ISSN : 2266-6060

Transformations

Gare d’Austerlitz, avril 2010.


Les étiquettes sont des objets fascinants. Nos vies en sont pleines, à la maison, au supermarché, au travail… Petits papiers magiques qui attachent les mots et les choses. Avec l’avènement de l’informatique, elles ont subi des transformations importantes, comme beaucoup de formes d’écriture. Aujourd’hui, si l’on veut en changer une série, il n’est par exemple plus besoin de parcourir l’alignement des choses auxquelles elles donnent un nom. Électroniques, elles prennent la forme de tout petits écrans alimentés en réseau qui affichent tous ensemble une information saisie à partir d’un seul clavier. Quel progrès. Imaginons ce que cela permet de faire en terme de fluctuation des prix dans les rayons d’un commerce par exemple. Les ajustements sont quasi immédiats et l’on pourrait presque les relier automatiquement à la base de données des prix d’achats auprès des producteurs.

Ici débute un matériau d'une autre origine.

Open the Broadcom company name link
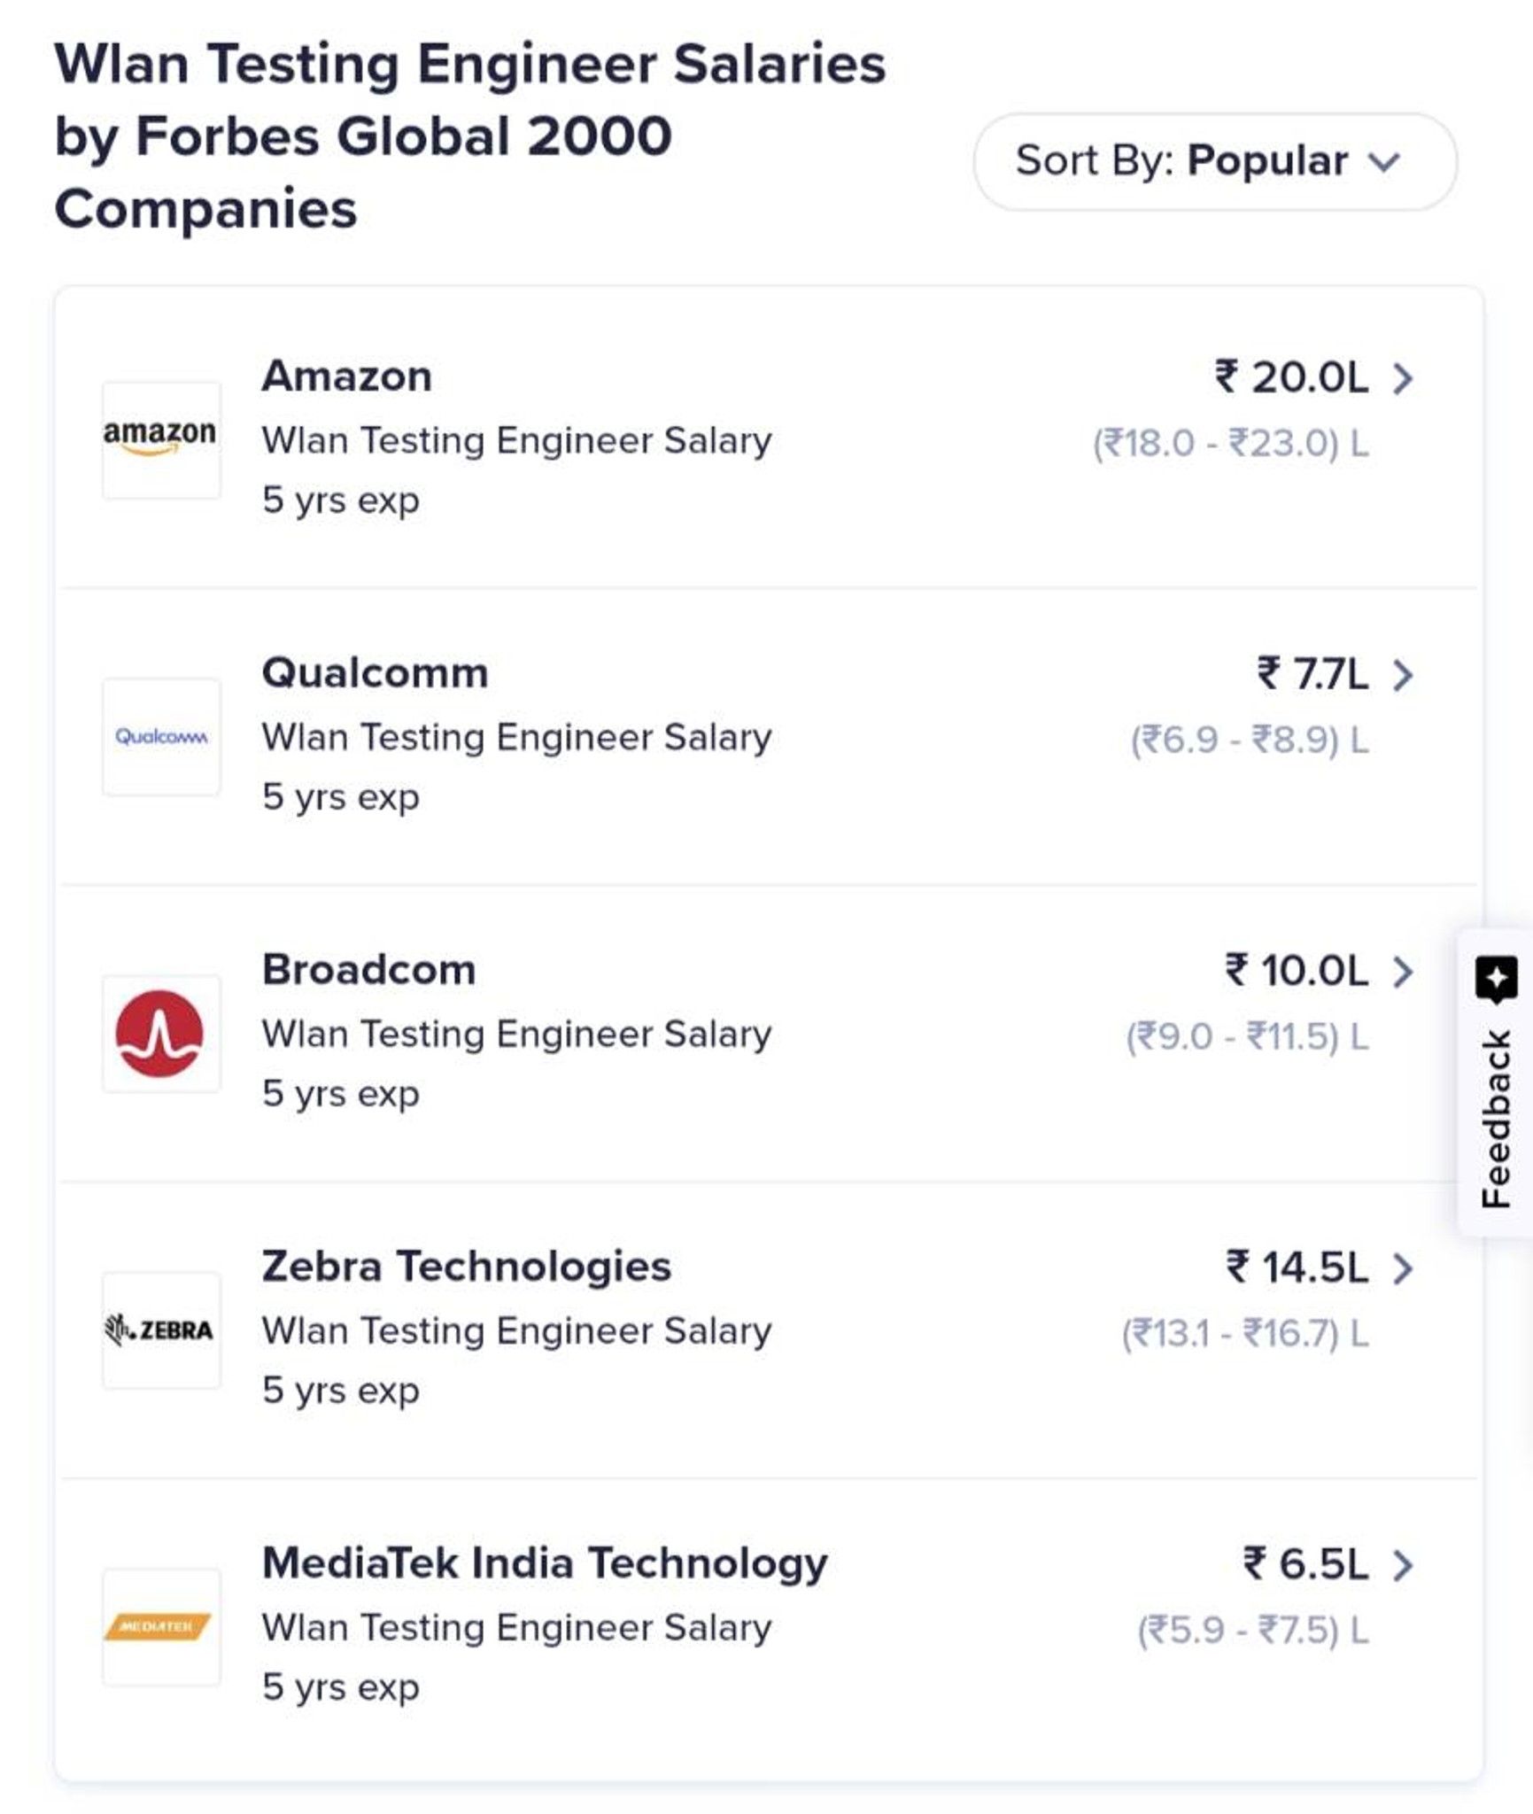 tap(368, 970)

Dans les trains, ces nouvelles fonctionnalités sont particulièrement puissantes. Elles permettent de gérer les voitures comme des supports neutres, en tout cas vides de toute information, et de les modeler selon les besoins. Cet après-midi là, lorsque que nous sommes avons pénétré dans la voiture 2 du Teoz en partance pour Brive-la-Gaillarde, nous avons pu en expérimenter la magie. Le train qui avait un peu de retard n’était pas encore « allumé ». Les étiquettes électroniques étaient désespérément vides. Au fur et à mesure que les gens entraient, ils s’installaient, un peu perdus, devant un siège sans oser s’y asseoir, veillant toutefois à ne pas bloquer l’arrivée des suivants. Un silence calme régnait. Nous étions en suspend, dans un lieu sans frontière, dont les éléments physiques ne suffisaient pas à nous organiser complètement. Et puis les petits écrans se sont allumés, affichant chacun un numéro. Dans un seul et même mouvement, sans accroc, les gens se sont répartis dans la voiture, billets en main. Les sièges sont devenus des places. En un clin d’œil, avec le reste des objets qui nous entouraient, ils ont pris la forme d’un train.